Daha çok “Minyeli Abullah’ın yazarı” olarak zihinlerde iz bırakan Hekimoğlu İsmail, geçen sene (2022) 15 Ocak günü vefat etti. Cenab-ı Hak’tan ona rahmet ve mağfiret dilereyerek başlayalım.
Asıl ismi Ömer Okçu’dur. 1932 Erzincan doğumludur. Gazetecilik-yazarlık mesleğinde, dedesinin ismi olan “Hekimoğlu İsmail”i müstear isim olarak kullanmayı tercih etti. Genellikle de bu müstear isimle bilinmekte, tanınmaktadır.
*
Hekimoğlu İsmail, ilk ve orta tahsilini Erzincan’da tamamladı. Ardından, Zırhlı Birlikler Okulu’nu bitirdi. 1952’de astsubay olarak göreve başladığı Türk Silahlı Kuvvetleri’nden 1972’de emekli oldu.
İlk romanı olan ‘Minyeli Abulllah’ı henüz emekli olmadan yazdı. Emekli olduktan sonra hem Yeni Asya gazetesine köşe yazılarına başladı, eş zamanlı olarak, kitapları da aynı bünye içinde peşpeşe yayın hayatına kazandırılmış oldu. Bir taraftan da yurdun dört bir yanında seri konferanslar vermeye devam ediyordu.
1975’te aylık Sur dergisini çıkardı. Bilahare, Türdav ve Timaş yayınevinin kurucuları arasında yer aldı.
*
Merhum Hekimoğlu İsmail Ağabey ile muhtelif zamanlarda görüşmelerimiz oldu. Kendisini ilk olarak 1970’lı yılların ortalarında konferans için geldiği Siirt’te gördüm.
Batman’da lise talebesiydim. Sırf konferansı dinlemek için, bir grup arkadaşla birlikte Siirt merkezine gittik. En büyük sinema salonunun tamamen dolmuş olduğunu gördük. Şevk, heyecan, coşku had safhada idi. Konferansın konusu “Ölüler Diriliyor” idi. Bu konferansın ana metni, bilahare broşür olarak neşredildi.
*
1979 yılı başlarında İstanbul’a gelip Yeni Asya’da çalışmaya başladıktan sonra, Hekimoğlu İsmail Ağabey ile daha sık görüşmeye başladık. Çalıştığım ünite olan Perakende Satış Servisi’ne zaman zaman uğrar, hal-hatır sorar, kitap satışlarının nasıl bir seyir takip ettiğini merakla sorup dinlerdi. Kitap okuyucusunun profili, ilgili alanı, alım gücü, vesair konuları da ilgiyle takip ederdi.

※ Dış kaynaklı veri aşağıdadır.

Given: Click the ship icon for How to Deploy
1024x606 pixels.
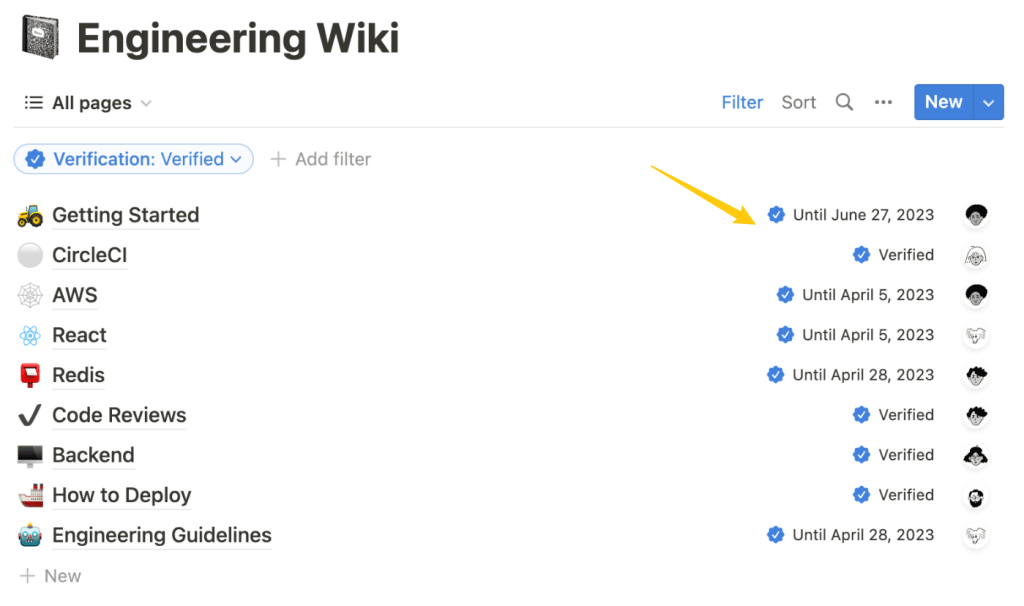Looking at the screenshot, I should 30,495.
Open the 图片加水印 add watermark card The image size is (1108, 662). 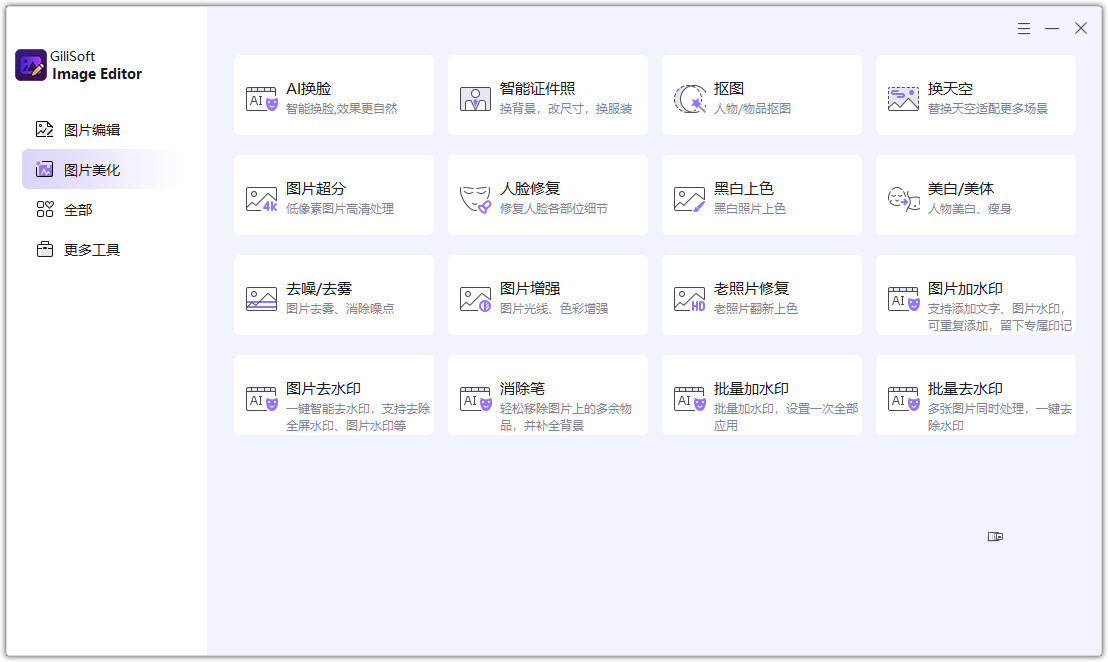(x=975, y=296)
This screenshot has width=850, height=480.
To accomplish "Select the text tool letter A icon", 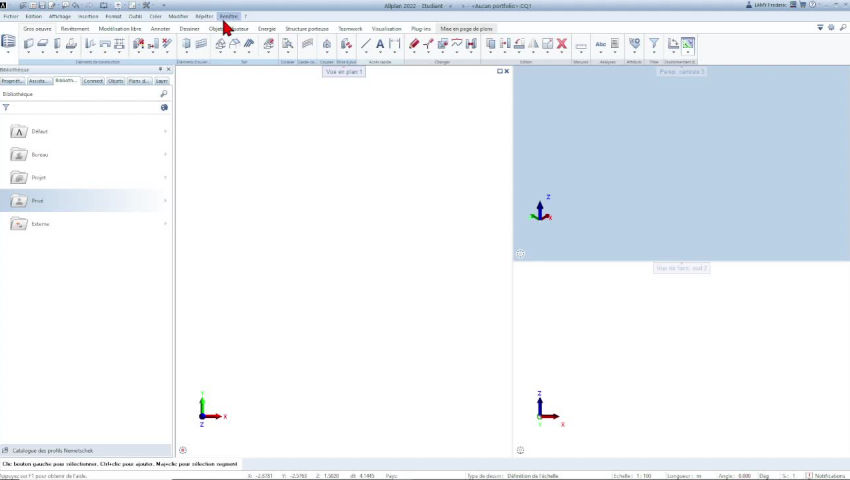I will pyautogui.click(x=380, y=44).

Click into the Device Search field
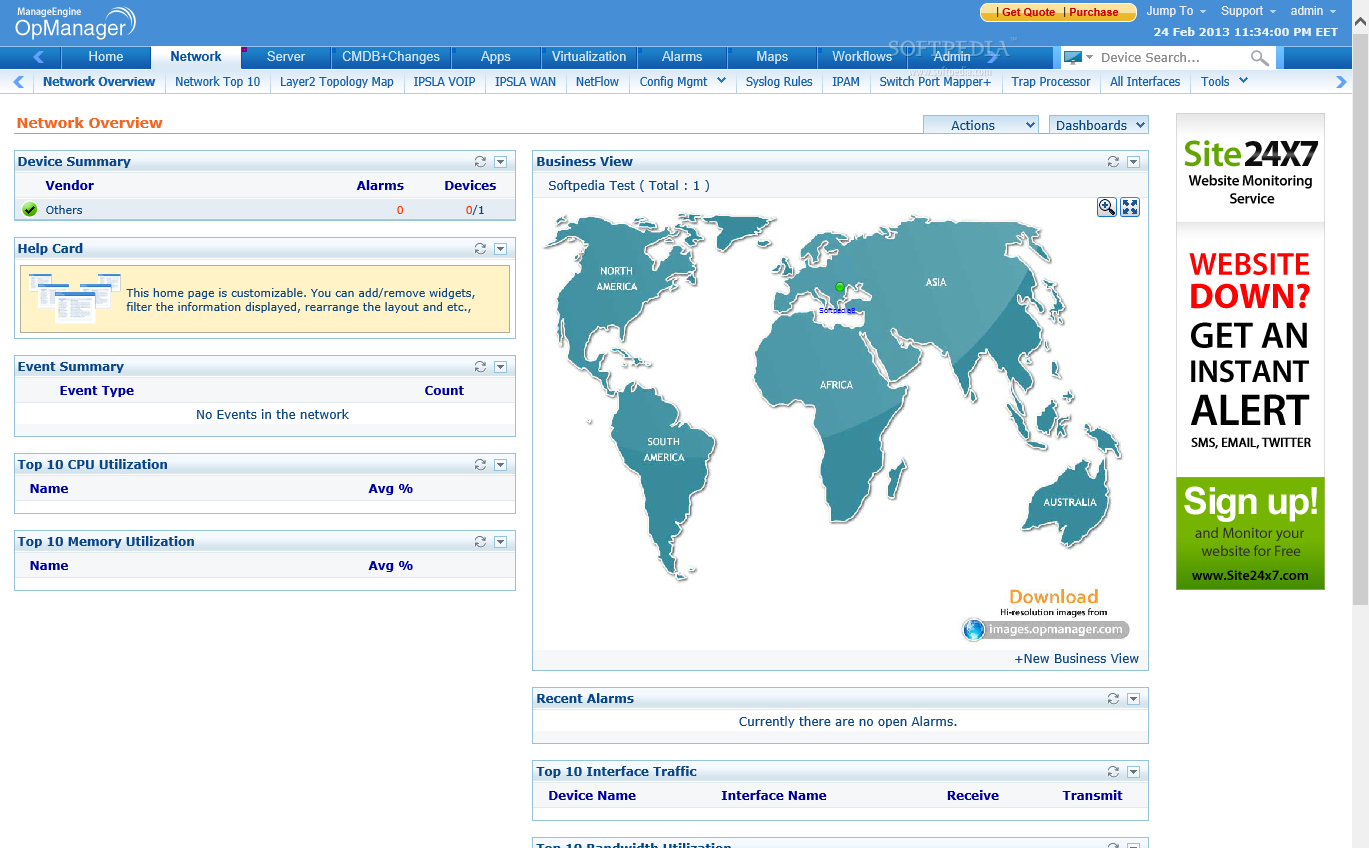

Daha sonraki yıllarda Sağlık Elemanları Vakfındaki bir seminerde kendisini dinleme imkânını bulduk. Seminerin siyaset ile ilgili kısmında mutabık kalamadık, farklı düştük. Nezaket içinde, yine de sonuna kadar dinlemeye devam ettik.
*
Vefat ettiğinde yurt dışındaydık. Kendisiyle son görüşmemiz, Cerrahpaşa’daki evinde yarı felçli halde yatarken mümkün olabildi. Ziyaret esnasında, yayına hazırlamayı planladığımız 5 ciltlik “Ahirzaman Tarihi” serisiyle ilgili istişarelerde bulunduk. Yakın tarih içinde yer alan “İlke ve İnkılâplar”ı yazmanın kolay olmadığını, bunu nasıl yazacağımızı sordular. Biz de Meclis’te kabul edilen bu kanunlarla ilgili tarih ve karar sayısını esas alarak, bilgi ve belgeler ışığında konuyu ele aldığımızı ifade ettik. Tebrik ettiler ve muvaffakiyetimiz için dua buyurdular.
*
Sohbet esnasında, ziyaretinde bulunduğumuz üç arkadaşın huzurunda, özellikle felçli haline işaret ederek şunları söyledi: Kardeşlerim, ben tokat yedim. Şefkatli, fakat şiddetli bir tokat yedim. Bunun bir sebebi olarak, “Müslüman ve Para” konusu üzerinde çok tahşidat yaptığımı düşünüyorum. Bunu yapmamam lazımdı. Bu bizim öncelikli meselemiz değildir. Öncelikli olarak yapmam gereken, Risale-i Nur merkezli seyahatler, dersler, sohbetler olmalıydı. Bunu hakkıyla yapmadığım için, Cenab-ı Hak bir tokat vurup “Yat aşağı!” dedi. İnşallah hatalarıma kefaret olmuştur.